━━ Extracted material ━━

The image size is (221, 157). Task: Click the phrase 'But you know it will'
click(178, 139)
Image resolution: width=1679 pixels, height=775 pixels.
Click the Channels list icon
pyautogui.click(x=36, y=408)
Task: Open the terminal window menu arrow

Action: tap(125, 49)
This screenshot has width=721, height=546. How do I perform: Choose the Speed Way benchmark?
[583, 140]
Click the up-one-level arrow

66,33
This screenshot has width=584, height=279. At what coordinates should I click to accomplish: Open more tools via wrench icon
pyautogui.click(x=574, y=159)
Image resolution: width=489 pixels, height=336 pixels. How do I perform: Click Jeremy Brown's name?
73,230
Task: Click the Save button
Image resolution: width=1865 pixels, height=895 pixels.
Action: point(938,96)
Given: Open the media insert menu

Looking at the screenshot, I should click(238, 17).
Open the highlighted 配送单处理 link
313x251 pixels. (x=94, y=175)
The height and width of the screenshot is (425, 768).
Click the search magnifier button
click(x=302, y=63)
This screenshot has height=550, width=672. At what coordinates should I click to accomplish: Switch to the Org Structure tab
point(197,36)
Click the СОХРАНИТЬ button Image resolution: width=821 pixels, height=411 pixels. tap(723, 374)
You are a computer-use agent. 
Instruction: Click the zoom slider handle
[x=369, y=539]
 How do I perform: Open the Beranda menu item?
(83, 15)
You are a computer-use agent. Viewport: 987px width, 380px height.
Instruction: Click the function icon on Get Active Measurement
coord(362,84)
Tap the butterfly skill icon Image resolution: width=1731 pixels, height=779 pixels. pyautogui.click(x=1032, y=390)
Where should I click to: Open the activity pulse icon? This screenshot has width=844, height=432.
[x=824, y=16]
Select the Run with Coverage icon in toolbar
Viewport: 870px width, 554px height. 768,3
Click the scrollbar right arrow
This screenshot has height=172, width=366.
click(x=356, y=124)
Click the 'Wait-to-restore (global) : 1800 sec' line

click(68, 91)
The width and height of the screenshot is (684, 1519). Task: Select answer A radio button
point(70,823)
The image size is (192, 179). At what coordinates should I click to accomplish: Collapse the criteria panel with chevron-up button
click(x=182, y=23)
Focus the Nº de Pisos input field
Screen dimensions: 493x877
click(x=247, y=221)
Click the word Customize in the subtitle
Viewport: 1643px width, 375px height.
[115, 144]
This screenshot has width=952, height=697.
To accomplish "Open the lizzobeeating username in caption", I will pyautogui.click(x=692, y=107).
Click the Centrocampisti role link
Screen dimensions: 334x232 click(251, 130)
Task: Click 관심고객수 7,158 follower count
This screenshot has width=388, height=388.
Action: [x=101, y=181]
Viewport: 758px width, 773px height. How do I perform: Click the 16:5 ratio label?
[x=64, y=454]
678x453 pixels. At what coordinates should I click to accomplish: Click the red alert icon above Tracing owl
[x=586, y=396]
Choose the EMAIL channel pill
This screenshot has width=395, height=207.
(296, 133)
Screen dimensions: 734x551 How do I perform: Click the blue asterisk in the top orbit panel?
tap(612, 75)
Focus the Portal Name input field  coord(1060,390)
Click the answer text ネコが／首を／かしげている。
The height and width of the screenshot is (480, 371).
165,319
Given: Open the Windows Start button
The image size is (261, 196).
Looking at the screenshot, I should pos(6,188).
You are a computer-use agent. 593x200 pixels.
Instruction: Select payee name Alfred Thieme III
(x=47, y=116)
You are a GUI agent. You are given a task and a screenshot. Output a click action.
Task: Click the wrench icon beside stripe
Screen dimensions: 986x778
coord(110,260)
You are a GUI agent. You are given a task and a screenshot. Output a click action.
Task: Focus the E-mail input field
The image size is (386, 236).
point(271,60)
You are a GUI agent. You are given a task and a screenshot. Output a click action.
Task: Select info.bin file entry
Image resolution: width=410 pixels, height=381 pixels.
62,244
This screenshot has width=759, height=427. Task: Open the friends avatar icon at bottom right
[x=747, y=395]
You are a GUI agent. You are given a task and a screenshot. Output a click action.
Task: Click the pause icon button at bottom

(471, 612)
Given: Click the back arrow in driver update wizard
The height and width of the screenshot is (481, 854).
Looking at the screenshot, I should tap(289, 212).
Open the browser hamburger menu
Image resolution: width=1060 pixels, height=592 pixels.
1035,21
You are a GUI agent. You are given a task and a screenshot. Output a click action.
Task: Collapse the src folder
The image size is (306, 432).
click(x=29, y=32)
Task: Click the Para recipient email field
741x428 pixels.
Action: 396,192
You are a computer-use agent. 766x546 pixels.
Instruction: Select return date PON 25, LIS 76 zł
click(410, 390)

━━━

## What the task requires
The answer is the full set of records, printed exactly as given.

## Answer
The image size is (221, 157). Task: Click the phrase 'But you know it will'
click(178, 139)
Image resolution: width=1679 pixels, height=775 pixels.
Click the Channels list icon
pyautogui.click(x=36, y=408)
Task: Open the terminal window menu arrow

Action: tap(125, 49)
This screenshot has width=721, height=546. How do I perform: Choose the Speed Way benchmark?
[583, 140]
Click the up-one-level arrow

66,33
This screenshot has width=584, height=279. At what coordinates should I click to accomplish: Open more tools via wrench icon
pyautogui.click(x=574, y=159)
Image resolution: width=489 pixels, height=336 pixels. How do I perform: Click Jeremy Brown's name?
73,230
Task: Click the Save button
Image resolution: width=1865 pixels, height=895 pixels.
Action: point(938,96)
Given: Open the media insert menu

Looking at the screenshot, I should click(238, 17).
Open the highlighted 配送单处理 link
313x251 pixels. (x=94, y=175)
The height and width of the screenshot is (425, 768).
Click the search magnifier button
click(x=302, y=63)
This screenshot has height=550, width=672. At what coordinates should I click to accomplish: Switch to the Org Structure tab
point(197,36)
Click the СОХРАНИТЬ button Image resolution: width=821 pixels, height=411 pixels. tap(723, 374)
You are a computer-use agent. 
Instruction: Click the zoom slider handle
[x=369, y=539]
 How do I perform: Open the Beranda menu item?
(83, 15)
You are a computer-use agent. Viewport: 987px width, 380px height.
Instruction: Click the function icon on Get Active Measurement
coord(362,84)
Tap the butterfly skill icon Image resolution: width=1731 pixels, height=779 pixels. pyautogui.click(x=1032, y=390)
Where should I click to: Open the activity pulse icon? This screenshot has width=844, height=432.
[x=824, y=16]
Select the Run with Coverage icon in toolbar
Viewport: 870px width, 554px height. 768,3
Click the scrollbar right arrow
This screenshot has height=172, width=366.
click(x=356, y=124)
Click the 'Wait-to-restore (global) : 1800 sec' line

click(68, 91)
The width and height of the screenshot is (684, 1519). Task: Select answer A radio button
point(70,823)
The image size is (192, 179). At what coordinates should I click to accomplish: Collapse the criteria panel with chevron-up button
click(x=182, y=23)
Focus the Nº de Pisos input field
Screen dimensions: 493x877
click(x=247, y=221)
Click the word Customize in the subtitle
Viewport: 1643px width, 375px height.
[115, 144]
This screenshot has width=952, height=697.
To accomplish "Open the lizzobeeating username in caption", I will pyautogui.click(x=692, y=107).
Click the Centrocampisti role link
Screen dimensions: 334x232 click(251, 130)
Task: Click 관심고객수 7,158 follower count
This screenshot has width=388, height=388.
Action: [x=101, y=181]
Viewport: 758px width, 773px height. How do I perform: Click the 16:5 ratio label?
[x=64, y=454]
678x453 pixels. At what coordinates should I click to accomplish: Click the red alert icon above Tracing owl
[x=586, y=396]
Choose the EMAIL channel pill
This screenshot has width=395, height=207.
(296, 133)
Screen dimensions: 734x551 How do I perform: Click the blue asterisk in the top orbit panel?
tap(612, 75)
Focus the Portal Name input field  coord(1060,390)
Click the answer text ネコが／首を／かしげている。
The height and width of the screenshot is (480, 371).
165,319
Given: Open the Windows Start button
The image size is (261, 196).
Looking at the screenshot, I should pos(6,188).
You are a computer-use agent. 593x200 pixels.
Instruction: Select payee name Alfred Thieme III
(x=47, y=116)
You are a GUI agent. You are given a task and a screenshot. Output a click action.
Task: Click the wrench icon beside stripe
Screen dimensions: 986x778
coord(110,260)
You are a GUI agent. You are given a task and a screenshot. Output a click action.
Task: Focus the E-mail input field
The image size is (386, 236).
point(271,60)
You are a GUI agent. You are given a task and a screenshot. Output a click action.
Task: Select info.bin file entry
Image resolution: width=410 pixels, height=381 pixels.
62,244
This screenshot has width=759, height=427. Task: Open the friends avatar icon at bottom right
[x=747, y=395]
You are a GUI agent. You are given a task and a screenshot. Output a click action.
Task: Click the pause icon button at bottom

(471, 612)
Given: Click the back arrow in driver update wizard
The height and width of the screenshot is (481, 854).
Looking at the screenshot, I should tap(289, 212).
Open the browser hamburger menu
Image resolution: width=1060 pixels, height=592 pixels.
1035,21
You are a GUI agent. You are given a task and a screenshot. Output a click action.
Task: Collapse the src folder
The image size is (306, 432).
click(x=29, y=32)
Task: Click the Para recipient email field
741x428 pixels.
Action: 396,192
You are a computer-use agent. 766x546 pixels.
Instruction: Select return date PON 25, LIS 76 zł
click(410, 390)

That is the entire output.